Matthieu, Francia
Ceci est un témoignage adressé au grand public, qui n’aurait pas encore connaissance de l’association “Nouvelle Acropole” en France, et qui chercherait des informations autres que de la communication officielle ou non sourcée.
Je m’appelle Matthieu Chevillot, et je fus membre de Nouvelle Acropole à Bordeaux, à l’Espace Mouneyra, entre 2017 et 2018. J’apporte ma voix à celle des autres ex-membres qui ont osé lever le voile sur la nature cachée de l’association Nouvelle Acropole.
J’y suis rentré, attiré par l’éclectisme qui y était professé, j’y suis resté grâce à la camaraderie et à la chaleur humaine, mais j’en suis parti à cause de la dérive des enseignements vers des thèmes ésotériques, de la présence croissante de thèses et de croyances magico-spirituelles, de l’entreprise subtile de remise en cause des doutes, et surtout, de l’existence d’une mouvance parallèle, occulte, à la façade publique et officielle.
Après avoir passé six mois dans le premier cycle de philosophie et avec le groupe “Perséus” (un programme d’activités culturelles et sportives destiné à mettre en œuvre les programmes de philosophie à Nouvelle Acropole), j’ai été pressenti et appelé pour faire partie des Forces Vives.
J’ai pu découvrir l’arrière-boutique du mouvement, avec son étendard façon “aigle impérial”, ses uniformes, ses rituels dans des pièces occultées et saturées d’encens, et son organisation d’inspiration militaire, avec le Corps de Sécurité, la Brigade de Travail et la Brigade Féminine. Deux cases pour les hommes, et une pour les femmes, sans mixité.
Ayant été moi-même militaire quelques années auparavant, cela m’a rappelé quelques mots-clés de ce type d’organisation : hiérarchie, obéissance, discipline.
Mais alors, pourquoi cacher cette symbolique aux membres et au grand public, s’il n’y avait rien de mal à tout cela ? J’ai donc continué prudemment, afin d’en savoir davantage.
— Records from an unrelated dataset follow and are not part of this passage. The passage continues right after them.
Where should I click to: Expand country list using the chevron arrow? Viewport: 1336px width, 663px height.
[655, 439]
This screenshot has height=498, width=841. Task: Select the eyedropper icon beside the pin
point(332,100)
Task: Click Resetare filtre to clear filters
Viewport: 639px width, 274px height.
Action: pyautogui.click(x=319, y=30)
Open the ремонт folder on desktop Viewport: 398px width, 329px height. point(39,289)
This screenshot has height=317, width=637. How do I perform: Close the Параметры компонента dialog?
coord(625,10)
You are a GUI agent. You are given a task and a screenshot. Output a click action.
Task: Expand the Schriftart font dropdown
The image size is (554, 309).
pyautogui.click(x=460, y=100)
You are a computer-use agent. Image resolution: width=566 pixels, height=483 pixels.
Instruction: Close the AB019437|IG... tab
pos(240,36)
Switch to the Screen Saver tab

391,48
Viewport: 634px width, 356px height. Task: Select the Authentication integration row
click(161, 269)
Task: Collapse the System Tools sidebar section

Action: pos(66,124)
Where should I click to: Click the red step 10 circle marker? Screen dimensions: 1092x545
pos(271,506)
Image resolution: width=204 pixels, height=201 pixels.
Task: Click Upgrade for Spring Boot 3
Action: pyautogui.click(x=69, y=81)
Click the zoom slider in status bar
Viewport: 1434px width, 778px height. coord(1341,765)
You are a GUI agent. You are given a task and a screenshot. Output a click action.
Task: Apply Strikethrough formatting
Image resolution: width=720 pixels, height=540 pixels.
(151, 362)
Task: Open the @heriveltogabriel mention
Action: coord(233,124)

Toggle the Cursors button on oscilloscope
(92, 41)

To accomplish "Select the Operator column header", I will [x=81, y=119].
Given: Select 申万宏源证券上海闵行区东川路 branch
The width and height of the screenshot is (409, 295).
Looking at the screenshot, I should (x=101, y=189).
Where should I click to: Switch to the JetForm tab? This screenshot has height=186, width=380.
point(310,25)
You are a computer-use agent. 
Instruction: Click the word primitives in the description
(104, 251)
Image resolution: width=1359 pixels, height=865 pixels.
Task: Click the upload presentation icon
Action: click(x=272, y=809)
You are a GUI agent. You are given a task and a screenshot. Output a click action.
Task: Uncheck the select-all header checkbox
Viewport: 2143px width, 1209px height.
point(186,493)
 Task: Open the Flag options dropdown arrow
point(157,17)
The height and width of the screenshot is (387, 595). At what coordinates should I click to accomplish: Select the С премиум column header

La suite du cursus ne fit que confirmer mes craintes, où les exercices de mise en scène pour les aspirants Forces Vives consistaient à apprendre les éléments de langage pour amadouer les néophytes, ou désamorcer les accusations de sectarisme à leur endroit. Il y avait aussi des textes (appelés les “bastions”) que je devais étudier, présentés comme écrits par le fondateur de Nouvelle Acropole, Jorge Angel Livraga, lesquels textes faisaient tantôt l’exaltation de l’effort et du sacrifice personnel, tantôt l’apologie de l’avènement d’une race humaine supérieure, dont Nouvelle Acropole serait le terreau, et où “il n’y aurait pas de place pour les faibles”.
Mon formateur m’assurait alors que ce n’étaient pas les valeurs du groupe.
Mais pourquoi diantre les conserver dans le cursus ?
Pourquoi, à l’abri des yeux extérieurs, les réunions de travail composées de Forces Vives s’ouvraient par un “salut romain” (bras et main droite tendus à 45°) et en prononçant “Avé” devant une effigie mythologique ?
Ledit “salut romain”, s’il reste acceptable dans son contexte antique, est devenu illégal depuis 1945 en Europe, et je m’en étais plaint à celui qui l’avait exécuté devant moi.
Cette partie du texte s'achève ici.